Laura Angela Bagnetto

"This is a dynastic clan regime-- clan politics at its worst," says John Heilbrunn, an African specialist and professor at the Colorado School of Mines in the US. He tells RFI  that the issue at hand is deeply rooted.

 "There's very little that they (UFC) are going to be able to do because Gnassingbe cannot leave power. There's no way that he can allow elections to go against him," he says. "He's created such clear divisions in his own family, meaning he's gone after and arrested members of his own family, some of his half-brothers [...] there are people around him who are vulnerable if he should leave office," he adds.

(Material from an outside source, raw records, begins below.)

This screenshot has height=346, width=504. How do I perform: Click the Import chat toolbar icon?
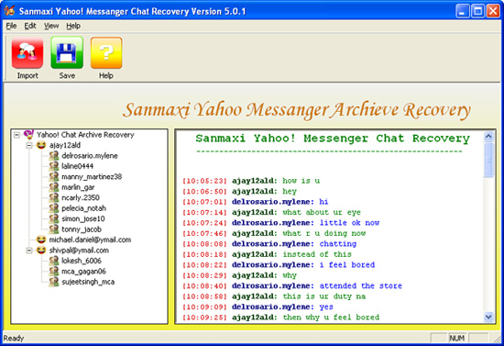(27, 52)
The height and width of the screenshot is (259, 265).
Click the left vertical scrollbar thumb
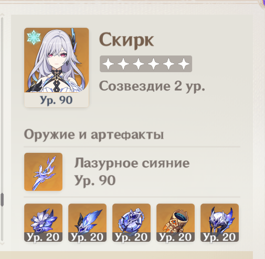pyautogui.click(x=2, y=200)
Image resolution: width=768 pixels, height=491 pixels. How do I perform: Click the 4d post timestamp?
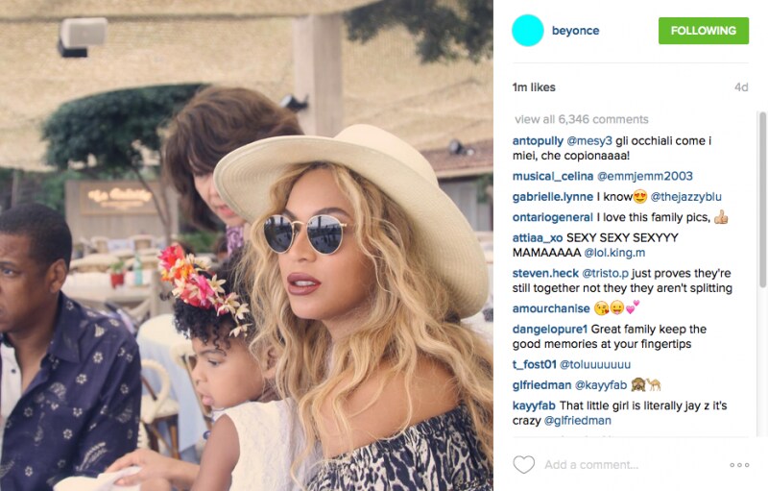[741, 87]
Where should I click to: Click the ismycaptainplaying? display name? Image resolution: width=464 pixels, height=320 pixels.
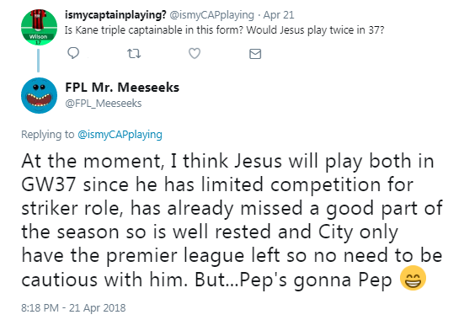pyautogui.click(x=115, y=15)
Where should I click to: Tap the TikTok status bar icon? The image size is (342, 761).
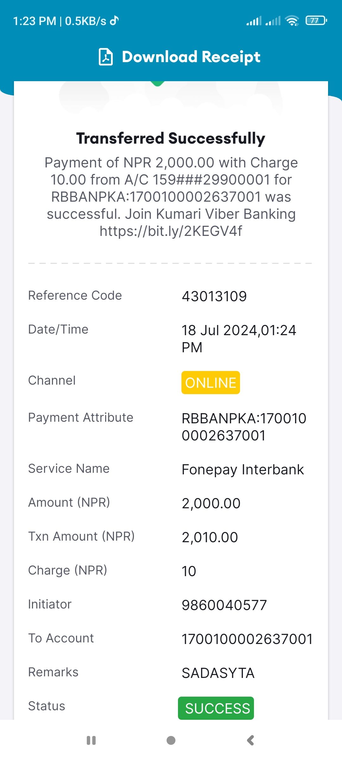pyautogui.click(x=114, y=21)
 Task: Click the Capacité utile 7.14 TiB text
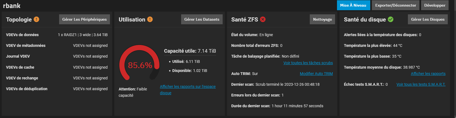click(x=190, y=51)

The international community has endorsed the elections overall and accepted Gnassingbe's re-election, even though Ecowas, the Economic Community of West African States, reported irregularities at polling stations. The most telling sign, according to Heilbrunn, is the fact that multi-lateral banks have resumed lending to Togo.

"There's been a resumption of development assistance coming from European countries, and the Ecowas statements are a sort of last gasp," he says.

But the political fallout extends beyond Togo's borders, says Heilbrunn, saying that the average person will suffer. "Foreign investors are not going to go into [...] Togo and invest money. It has regional effects."

"You have this little strip of Togo [...] where people who are trying to get from Benin to Ghana, they have to suffer the custom stops, police checkpoints on the roads where the drivers get shaken down for money," he adds.

"It's a real shame for the entire subregion. It gives Africa, again, a bad reputation, which I don't feel is necessarily deserved. But in terms of Togo, Togo is part of the problem," he says.